Noche primera. Los carpinteros, el de la moto y yo.
Circulaba por Insurgentes hacia el Sur. Estaba por entrar al estacionamiento del mercado de artesanías y muebles “Vasco de Quiroga cuando una motocicleta de Domino’s golpeó la llanta delantera derecha de mi auto. El conductor voló frente a mí y cayó contundente al otro lado. Al parecer, el pizzero había decidido incorporarse a la avenida más larga del mundo desde San Fernando y consideró que, si no se detenía, sí la “libraba”. Se equivocó y se detuvo, de un golpazo, contra mi carro. Yo avanzaba muy lentamente pues el semáforo acababa de cambiar y no faltaban más que unos cuantos metros para llegar a la entrada del mercado, donde recogería una mesita de madera; él pretendía cumplir con la garantía de “30 minutos o la pizza es gratis” a lo Evel Knievel. Ninguno logró su objetivo.
El mercado “Vasco de Quiroga” es muy grande. Hay muchos carpinteros y supongo que su oficio los ha dotado de parcialidad bíblica a la hora de interpretar los hechos. Ni tardos, ni perezosos -ni de buenas- eligieron David al yaciente motociclista y Goliat al despiadado del Chevy. Unos veinte colegas de José se lanzaron hacia mí acusándome de descuido, intento de escape, asesinato, opresión del proletariado y hasta de fealdad.
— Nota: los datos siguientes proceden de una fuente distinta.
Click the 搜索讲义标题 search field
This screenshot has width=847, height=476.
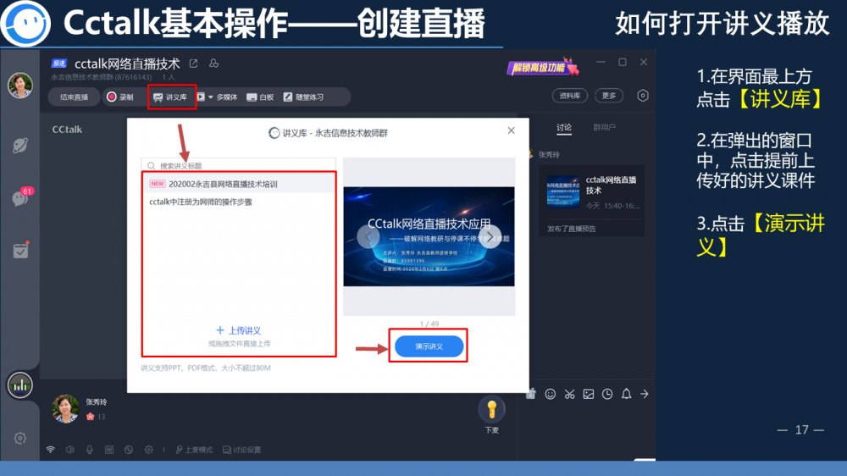(x=241, y=166)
No me quedó más remedio que gritarle al más gritón que no me iba a ir a ningún lado, que tenía seguro y que a final de cuentas el tarado había sido el de la moto. Al mismo tiempo, una ambulancia pirata -sí, pirata-, que casualmente pasaba por ahí, dio vuelta en U en Insurgentes, se le atravesó a un montón de carros y se detuvo junto a nosotros. Y bloqueó un carril.
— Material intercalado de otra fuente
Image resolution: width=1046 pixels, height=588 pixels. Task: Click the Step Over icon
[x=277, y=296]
Los paramédicos -piratas también, creo- bajaron de inmediato y nos anunciaron dramáticamente que si no se llevaban al muchacho al hospital en ese mismo instante todos seríamos responsables de su muerte. El muchacho peló los ojos, pues no acaba de recuperarse del susto y la sacudida cuando se enteraba de que corría peligro de muerte. Los carpinteros -que me habían degradado de mi puesto de villano gracias a mi enjundia gritona, a que efectivamente no me había ido y a que mi víctima aceptó que había virado imprudentemente- mantenían su espíritu combativo y escogieron a los de la ambulancia como nuevos antagonistas y les impidieron llevarse al presunto lesionado.
Llegó el agente del seguro, llegaron los agentes de tránsito. Todos fueron recibidos como si de moros con tranchetes se tratara por los carpinteros, quienes ya nos habían adoptado al motociclista y a mí, y consecuentemente ahora nos protegían. Como en final de ópera mozartiana, las voces simultáneas se multiplicaban. Paramédicos contra carpinteros, agentes contra agente, motociclista contra paramédicos, agentes contra mí, carpinteros contra agente y agentes, Papageno y Papagena. Duetos, cánones, contrapunto. Total que los piratas se llevan al de la moto -y a un carpintero mudado en guarura-, los de tránsito llaman a la policía y, cuando ésta llega, ponen pies en polvorosa -eran superados en número y ganas de pleito-, y la policía, cuya presencia no ayuda nadita a calmar el asunto, opta por la operación relámpago y me pide que la acompañe a los separos. Pero eso es otra historia.
El punto ahora es explicar cómo perdí esos 78 millones de dólares. Desafortunadamente veo aparecer el fin de la página y debo callar discretamente, por lo que tendré que esperar una semana para terminar de contarlo.